EgyptAir Flight MS804: French Ship Detects Signals From Black Box

EgyptAir debris
Recovered debris of the EgyptAir jet that crashed in the Mediterranean Sea is seen in this image released May 21 by Egypt's military. A French ship picked up signals believed to be from the black box of the crashed flight but both are yet to be recovered. Egyptian Military/Handout via Reuters

A French naval search ship has detected signals in the Mediterranean Sea from one of the two black boxes from the EgyptAir flight that crashed last month with 66 people on board, Egyptian and French authorities said Wednesday.

The Egyptian investigation committee said in a statement that the French vessel La Place, which was dispatched after the crash on May 19, picked up the signal.
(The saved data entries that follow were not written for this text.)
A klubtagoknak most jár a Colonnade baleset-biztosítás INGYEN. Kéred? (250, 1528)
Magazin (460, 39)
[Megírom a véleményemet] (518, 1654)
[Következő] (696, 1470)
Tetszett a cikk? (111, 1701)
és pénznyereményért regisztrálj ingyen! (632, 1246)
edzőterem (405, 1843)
It said that La Place detected "signals from the seabed of the wreckage search area, assumed to be from one of the data recorders."

France's aviation accident agency BEA also confirmed that the signal detected had been sent from one of the flight's black boxes.

The search efforts for the black boxes are being stepped up, with the commissioning of another search ship from maritime company Deep Ocean Search in Mauritius.

The search for the black boxes remains a race against time as they stop emitting signals after one month, meaning that they will be harder to discover once they no longer beam back the signals.

The black boxes will be crucial for investigators to work out what caused the crash as Airbus A320 flight MS804 traveled from Paris' Charles De Gaulle airport to Cairo in normal weather at a standard altitude.

Investigators and experts have pointed toward the possibility of an act of extremism being a likely explanation, but no official cause has been given. French investigators said that smoke was detected on the plane, in the toilet and the electrics, before it disappeared from aviation radars.

Greek officials said that the plane had performed two abrupt turns before plummeting thousands of feet into the Mediterranean Sea.